Aftab Pureval

Aftab Pureval.

Months of electoral combat ended in a whimper Tuesday, as Aftab Pureval secured a resounding victory over Councilman David Mann, and began his transition from clerk of courts to mayor of Cincinnati. He’s the first Asian American to ever serve in that position. 

Early polls were sympathetic to Pureval, as he received 70% of the 12,950 votes cast in the first batch of early ballots. His lead remained as the night went on, holding steady as Mann lagged. At 9:30 p.m., Pureval held 67% of casted votes to Mann’s 33%. 

Finally, at 10:16 p.m., with all 190 of Cincinnati’s precincts reporting, it became clear that Pureval had won. 50,331 votes were cast, and Pureval received 33,124, 66%, of them to Mann’s 17,207, 34.19%.

During his concession speech, Mann spoke to his supporters gathered at Clifton’s Upside Brew, saying, “I’m not done yet.” 

“I continue to believe that the only way to live is to have a purpose in life, it can be public service, it can be other things as well,” he said, noting that he looked forward to a “full night’s sleep, and a day with my dear wife, Betsy.”

Later, Mann tweeted his congratulations to Pureval for a “well-deserved victory,” and thanked the people of Cincinnati for the “honor of my lifetime to serve this community as a councilman, mayor and member of Congress throughout my career.” 

Standing alongside his wife, Mayor-Elect Pureval also spoke to gathered supporters, saying they had “made history in Cincinnati.” 

“Cincinnati is a place,” Pureval said, “where no matter what you look like, where you’re from, or how much money you have, if you come here and you work hard, you can achieve your dreams.” He ended by saying, “tonight I achieved mine.”

If Pureval secured a healthy victory in tonight’s mayoral race, the city council election could only be described as a landslide.
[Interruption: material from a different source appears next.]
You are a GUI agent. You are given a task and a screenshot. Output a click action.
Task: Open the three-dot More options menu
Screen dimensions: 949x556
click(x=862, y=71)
The Hamilton County Democratic Party (HCDP) endorsed nine candidates this year and all of them performed tremendously.

Incumbents Jan-Michele Kearney and Greg Landsman both appear to have kept their seats, with Kearney taking 28,161, or 7.46%, and Landsman receiving 25,532, or 7.03%, of the 377,313 votes counted. 
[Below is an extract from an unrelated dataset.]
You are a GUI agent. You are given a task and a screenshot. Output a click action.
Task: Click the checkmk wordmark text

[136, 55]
Other HCDP favored candidates had equally successful nights. Of the top nine,  only one candidate-incumbent Republican Liz Keating, with 17,156 votes, was not endorsed by the Hamilton County Democrats. 

Similarly, the Democrats held Cincinnati’s Board of Education, with HCDP endorsed candidates Mike Moroski, Brandon Craig, Kareem Moffett and Mary Wineberg each making it to the top four. Meanwhile, incumbent Mike Moroski took second place to first time candidate Mary Wineberg, 23.03% of the 154,898 votes cast, compared to Moroski’s 19.47%. 

Now, with the continuously discussed November election finally coming to a close, the process of governing will begin.

Issue 3, the charter amendment long vaunted by Republicans, failed to materialize, with Cincinnatians voting 56.56% against the amendment, as opposed to 43% who voted in favor. 

In contrast, Issue 1, a tax levy and minor increase for the whole of Hamilton County for further funding of children’s services, passed by a narrow margin, gaining 58.21% of votes in favor and 41.79% of Hamilton County residents voting against

With a policy platform, including reforming the criminal justice system, incorporation of green environmental policy into the local economy and remaking of affordable housing, Mayor-Elect Pureval still has a long road ahead before his plan for Cincinnati comes to fruition.